Duchy of Cornwall metal detecting fee upsets enthusiasts
Plans to charge people for metal detecting on the foreshore of Duchy of Cornwall beaches have raised concerns among enthusiasts.
The Duchy estate has previously not allowed metal detecting in these parts of the county.
The organisation said it was responding to increasing calls from metal detectorists to permit their hobby on Duchy land.
But the treasure seekers claim a charge is unfair and would be unworkable.
The Duchy said the plans to allow metal detecting on the county's foreshores, the area of land between low and high water, were still in their infancy.

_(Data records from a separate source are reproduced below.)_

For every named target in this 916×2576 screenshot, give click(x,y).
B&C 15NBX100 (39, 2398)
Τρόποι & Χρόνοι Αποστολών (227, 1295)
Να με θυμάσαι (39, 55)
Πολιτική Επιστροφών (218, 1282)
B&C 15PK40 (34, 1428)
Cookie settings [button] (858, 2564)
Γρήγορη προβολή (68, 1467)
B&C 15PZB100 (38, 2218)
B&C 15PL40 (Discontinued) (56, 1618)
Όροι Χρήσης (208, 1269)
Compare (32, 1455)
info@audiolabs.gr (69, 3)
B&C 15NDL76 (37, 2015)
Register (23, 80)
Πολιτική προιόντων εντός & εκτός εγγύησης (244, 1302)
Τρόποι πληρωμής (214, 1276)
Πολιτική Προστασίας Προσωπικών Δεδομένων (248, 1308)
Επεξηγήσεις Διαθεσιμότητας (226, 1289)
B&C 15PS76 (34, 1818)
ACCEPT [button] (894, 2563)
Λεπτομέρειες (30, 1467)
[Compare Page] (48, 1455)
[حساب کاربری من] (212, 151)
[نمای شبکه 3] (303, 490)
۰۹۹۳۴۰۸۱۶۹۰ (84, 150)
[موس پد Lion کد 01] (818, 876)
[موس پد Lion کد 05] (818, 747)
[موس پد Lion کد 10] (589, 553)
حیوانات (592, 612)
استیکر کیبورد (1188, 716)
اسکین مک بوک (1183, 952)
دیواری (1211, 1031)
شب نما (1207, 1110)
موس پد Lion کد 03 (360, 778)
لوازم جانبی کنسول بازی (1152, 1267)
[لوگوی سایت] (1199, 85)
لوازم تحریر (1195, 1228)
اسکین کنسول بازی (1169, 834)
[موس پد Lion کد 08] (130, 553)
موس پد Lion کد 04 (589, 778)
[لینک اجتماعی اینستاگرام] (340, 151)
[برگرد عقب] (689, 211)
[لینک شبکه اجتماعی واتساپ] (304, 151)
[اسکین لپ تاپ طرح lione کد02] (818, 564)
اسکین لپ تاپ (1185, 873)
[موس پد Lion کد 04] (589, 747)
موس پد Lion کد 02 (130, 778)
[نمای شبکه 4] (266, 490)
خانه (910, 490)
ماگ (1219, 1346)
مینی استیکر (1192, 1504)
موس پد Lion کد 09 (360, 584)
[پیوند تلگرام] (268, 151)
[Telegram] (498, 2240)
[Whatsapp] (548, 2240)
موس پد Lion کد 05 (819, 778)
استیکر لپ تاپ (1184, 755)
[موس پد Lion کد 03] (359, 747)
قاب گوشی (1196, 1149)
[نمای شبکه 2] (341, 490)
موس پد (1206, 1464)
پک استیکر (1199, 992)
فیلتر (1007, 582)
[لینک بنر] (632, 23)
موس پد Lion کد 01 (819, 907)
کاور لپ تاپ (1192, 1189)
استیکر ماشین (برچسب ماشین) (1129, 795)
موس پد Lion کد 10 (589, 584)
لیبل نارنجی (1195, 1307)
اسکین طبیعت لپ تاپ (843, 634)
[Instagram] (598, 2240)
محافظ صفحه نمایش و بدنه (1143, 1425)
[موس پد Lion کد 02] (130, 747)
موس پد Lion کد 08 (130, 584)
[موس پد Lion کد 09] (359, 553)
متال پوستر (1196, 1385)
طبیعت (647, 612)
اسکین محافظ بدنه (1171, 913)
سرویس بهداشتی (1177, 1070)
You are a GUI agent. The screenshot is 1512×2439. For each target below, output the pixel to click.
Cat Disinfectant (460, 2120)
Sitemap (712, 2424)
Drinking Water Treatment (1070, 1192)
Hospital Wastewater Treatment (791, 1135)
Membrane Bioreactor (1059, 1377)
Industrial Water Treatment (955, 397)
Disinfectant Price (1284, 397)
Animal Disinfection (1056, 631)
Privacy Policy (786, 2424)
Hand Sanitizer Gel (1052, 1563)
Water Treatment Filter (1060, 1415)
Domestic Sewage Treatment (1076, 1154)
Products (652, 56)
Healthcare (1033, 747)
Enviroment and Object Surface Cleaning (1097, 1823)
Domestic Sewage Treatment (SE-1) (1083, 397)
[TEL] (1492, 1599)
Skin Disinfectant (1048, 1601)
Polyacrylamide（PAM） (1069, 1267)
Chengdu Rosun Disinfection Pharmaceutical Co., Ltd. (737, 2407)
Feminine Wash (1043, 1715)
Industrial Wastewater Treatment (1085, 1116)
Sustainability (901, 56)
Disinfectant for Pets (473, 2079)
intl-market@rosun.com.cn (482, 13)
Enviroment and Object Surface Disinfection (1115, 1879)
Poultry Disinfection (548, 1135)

The estate said it planned to charge £60 for an annual permit but Cornish archaelologist Jonathan Clemes said: "People could just be walking the beach and finding these things without a detector. There shouldn't be a charge.
"You get people who go fishing on these beaches all day and you don't charge them, and how are you going to police it?"
Veteran detectorist Mick Turrell organises group expeditions and owns a shop which sells the detector devices.
He is puzzled about why he should pay to explore Duchy land, which is owned by the Prince of Wales, when exploring Crown estate land, owned by the Queen, is free.
He said: "Our problem is people are thinking of going on holiday. They have a choice; they can go and detect on the beaches on Crown estate land for free.
"If they come to Cornwall they have to decide if they can afford it because it is a lot of money they will have to pay out. They are rightfully upset about it."
A Duchy of Cornwall spokesperson said it was also issuing a holiday licence for £20, valid for up to two weeks, which would be aimed at families and individuals staying only a short time.